• Your task: Nothing but the records beneath, reproduced exactly, should appear in the answer.

*** Opening of Record set ***

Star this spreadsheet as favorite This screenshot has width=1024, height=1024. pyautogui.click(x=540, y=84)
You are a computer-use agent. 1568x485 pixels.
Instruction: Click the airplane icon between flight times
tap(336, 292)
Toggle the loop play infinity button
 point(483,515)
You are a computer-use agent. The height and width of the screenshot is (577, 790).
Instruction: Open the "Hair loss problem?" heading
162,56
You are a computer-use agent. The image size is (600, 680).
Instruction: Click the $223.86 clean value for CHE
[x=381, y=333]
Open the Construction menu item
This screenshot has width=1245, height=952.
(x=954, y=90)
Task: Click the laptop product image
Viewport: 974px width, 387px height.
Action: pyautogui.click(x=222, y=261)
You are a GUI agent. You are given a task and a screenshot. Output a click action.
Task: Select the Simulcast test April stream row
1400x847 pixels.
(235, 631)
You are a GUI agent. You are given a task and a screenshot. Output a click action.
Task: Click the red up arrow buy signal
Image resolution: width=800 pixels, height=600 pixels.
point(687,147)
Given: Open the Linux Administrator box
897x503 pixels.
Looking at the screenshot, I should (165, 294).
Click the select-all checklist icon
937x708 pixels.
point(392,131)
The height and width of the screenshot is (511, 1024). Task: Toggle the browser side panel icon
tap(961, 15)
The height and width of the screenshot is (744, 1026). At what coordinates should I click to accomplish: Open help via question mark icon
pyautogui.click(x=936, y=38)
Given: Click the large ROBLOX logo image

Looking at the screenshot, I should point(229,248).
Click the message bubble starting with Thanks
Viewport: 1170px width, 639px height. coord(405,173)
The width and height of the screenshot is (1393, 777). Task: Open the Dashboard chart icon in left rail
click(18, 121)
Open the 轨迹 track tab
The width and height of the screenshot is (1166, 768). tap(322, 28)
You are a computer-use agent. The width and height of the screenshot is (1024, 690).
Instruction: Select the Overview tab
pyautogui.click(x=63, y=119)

*** Close of Record set ***

• Output for this exercise:
Star this spreadsheet as favorite This screenshot has width=1024, height=1024. pyautogui.click(x=540, y=84)
You are a computer-use agent. 1568x485 pixels.
Instruction: Click the airplane icon between flight times
tap(336, 292)
Toggle the loop play infinity button
 point(483,515)
You are a computer-use agent. The height and width of the screenshot is (577, 790).
Instruction: Open the "Hair loss problem?" heading
162,56
You are a computer-use agent. The image size is (600, 680).
Instruction: Click the $223.86 clean value for CHE
[x=381, y=333]
Open the Construction menu item
This screenshot has width=1245, height=952.
(x=954, y=90)
Task: Click the laptop product image
Viewport: 974px width, 387px height.
Action: pyautogui.click(x=222, y=261)
You are a GUI agent. You are given a task and a screenshot. Output a click action.
Task: Select the Simulcast test April stream row
1400x847 pixels.
(235, 631)
You are a GUI agent. You are given a task and a screenshot. Output a click action.
Task: Click the red up arrow buy signal
Image resolution: width=800 pixels, height=600 pixels.
point(687,147)
Given: Open the Linux Administrator box
897x503 pixels.
Looking at the screenshot, I should (165, 294).
Click the select-all checklist icon
937x708 pixels.
point(392,131)
The height and width of the screenshot is (511, 1024). Task: Toggle the browser side panel icon
tap(961, 15)
The height and width of the screenshot is (744, 1026). At what coordinates should I click to accomplish: Open help via question mark icon
pyautogui.click(x=936, y=38)
Given: Click the large ROBLOX logo image

Looking at the screenshot, I should point(229,248).
Click the message bubble starting with Thanks
Viewport: 1170px width, 639px height. coord(405,173)
The width and height of the screenshot is (1393, 777). Task: Open the Dashboard chart icon in left rail
click(18, 121)
Open the 轨迹 track tab
The width and height of the screenshot is (1166, 768). tap(322, 28)
You are a computer-use agent. The width and height of the screenshot is (1024, 690).
Instruction: Select the Overview tab
pyautogui.click(x=63, y=119)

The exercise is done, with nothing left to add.